**TEXTO DE ORIGEM**:
════════════════
Nota-se um grande movimento da mídia, empresas e comunidades em torno do investimento em ações no Brasil. O assunto é pauta das principais revistas de variedades do país e está presente em inúmeros encartes especiais de revistas masculinas e de entretenimento. Parece que virou febre. Não cabe aqui analisar o fenômeno editorial, mas sim a polêmica em torno do real benefício do investimento em empresas listas na Bovespa.
Não é difícil reparar que a noção de rentabilidade está bastante conturbada nestes tempos de crise. Pipocam livros com dicas para ótimos trades (compra e venda de ações) no mercado e acabamos por ficar com a impressão de que investir em ações é garantia de dinheiro fácil. A falta de experiência não inibe investidores novatos, que se orgulham de manter quase que todo o seu patrimônio lastrado em ações. Uma crise, uma faísca e a recuperação pode ser demorada e dolorosa.
════════════════
**DADOS**:
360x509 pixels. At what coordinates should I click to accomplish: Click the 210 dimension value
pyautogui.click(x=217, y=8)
════════════════
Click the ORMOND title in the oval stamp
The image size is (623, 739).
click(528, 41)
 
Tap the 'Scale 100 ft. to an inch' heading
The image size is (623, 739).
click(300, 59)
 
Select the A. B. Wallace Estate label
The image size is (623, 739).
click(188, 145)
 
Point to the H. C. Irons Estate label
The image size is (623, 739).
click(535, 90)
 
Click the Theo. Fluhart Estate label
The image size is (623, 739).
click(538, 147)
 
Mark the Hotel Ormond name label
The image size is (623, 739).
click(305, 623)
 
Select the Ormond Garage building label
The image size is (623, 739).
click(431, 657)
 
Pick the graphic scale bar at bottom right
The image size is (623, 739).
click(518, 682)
════════════════
**TAREFA**: De acordo com o texto sobre investimento em ações, por que acabamos ficando com a impressão de que investir em ações é garantia de dinheiro fácil? Explique em uma a três frases.

**RESPOSTA**: Pipocam livros com dicas para ótimos trades, isto é, para a compra e venda de ações no mercado. Com tantas dicas circulando, fica a impressão de que investir em ações é garantia de dinheiro fácil.